Morals influence whether police encounters deter young offenders
Police encounters do deter young offenders. The more often the police detect them, the more risk-aware they become, and the more likely they are to abstain from criminal activities. However, this is not equally true for all adolescents, but particularly for young people with low morals. These are the results of a recently published study led by Florian Kaiser, a researcher at the Max Planck Institute in Freiburg im Breisgau, which will play an important role in shaping police work. Kaiser was awarded the Best Article Award by the European Society of Criminology (ESC) for his publication, “Differential Updating and Morality: Is the Way Offenders Learn from Police Detection Associated with Their Personal Morals?”.

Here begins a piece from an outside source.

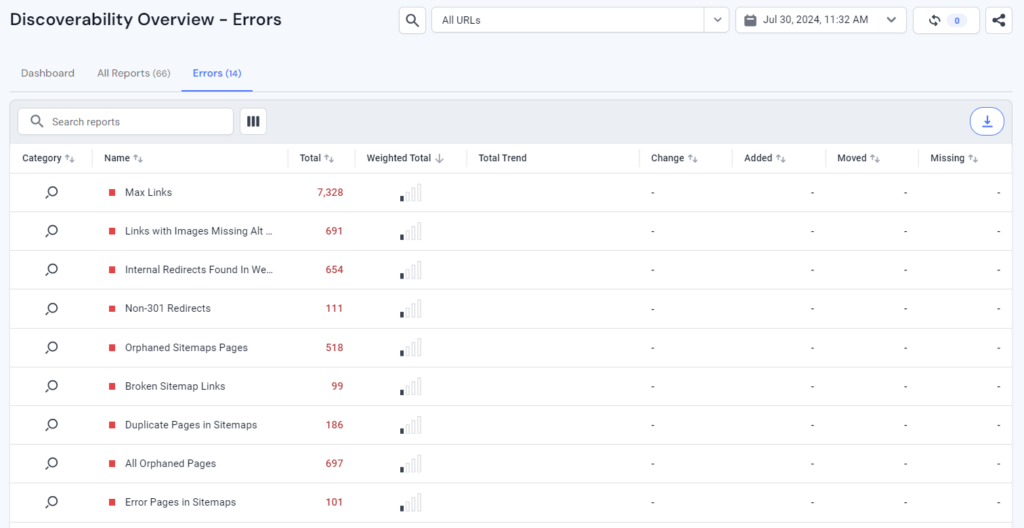Click category magnifier icon for Max Links
This screenshot has height=528, width=1024.
pyautogui.click(x=52, y=192)
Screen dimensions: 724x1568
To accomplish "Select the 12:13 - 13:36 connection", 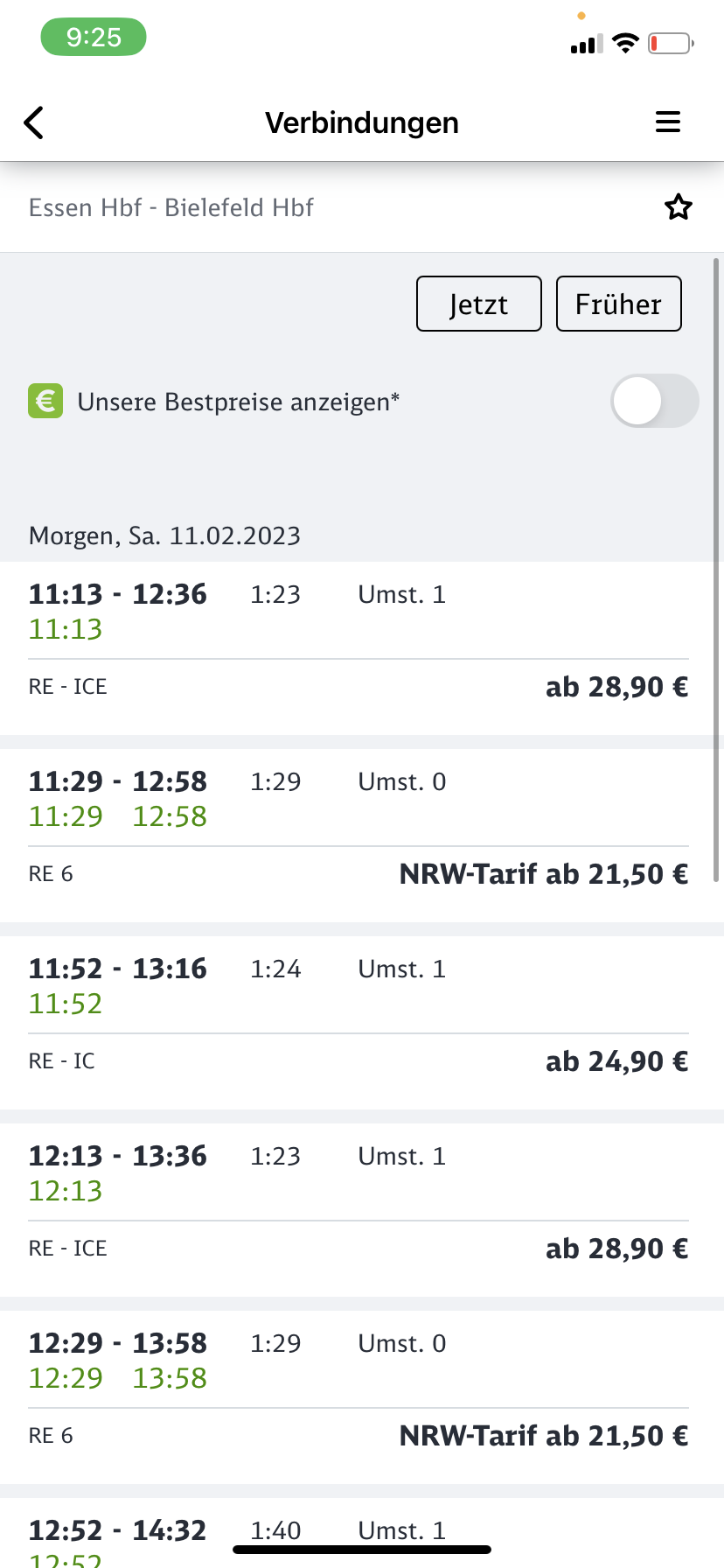I will click(359, 1209).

Previous criminological studies revealed that adolescents reconsider criminal actions and are more likely to abstain from criminal behaviour if they perceive the risk of being detected by the police to be high. In a new study involving around 1,400 adolescents, a group of researchers led by the Freiburg-based criminologist and sociologist Florian Kaiser have now explored the role of past police encounters and assessed which groups of adolescents are most likely to be influenced by such experiences. The comprehensive survey, “Crime in the modern City,” asked young people whether they had committed crimes in the past and, if so, to list how often the police had become aware of these crimes. In addition, the researchers asked the adolescents to assess the risk of being caught when committing various crimes and to evaluate these actions morally by indicating how wrong they considered each type of criminal behaviour.
The findings: not all young offenders who have previously been detected by the police are equally affected by the experience in terms of their risk perception. Those with weak morals — i.e., non-conforming morals that deviate from the law — showed a significantly increased perception of detection risk following police encounters. Conversely, previous police encounters have little influence on risk perception in adolescents with stronger morals. According to the researchers, this may be because those with strong morals may not need to be deterred in the first place, as they rarely or never consider committing crimes; consequently, risk perception is irrelevant to them. “Nevertheless, these differentiated results hold the potential to be of great importance for sanction research and police work,” explains Kaiser.
Previously, there was no consensus among experts on whether increased police deployment has a deterrent effect on young offenders. This new study suggests that police encounters do hold the potential to influence risk perception, at least in a specific group of adolescents. Kaiser's conclusion: “Ideally, these increased risk perceptions will prevent young people from committing further crimes.”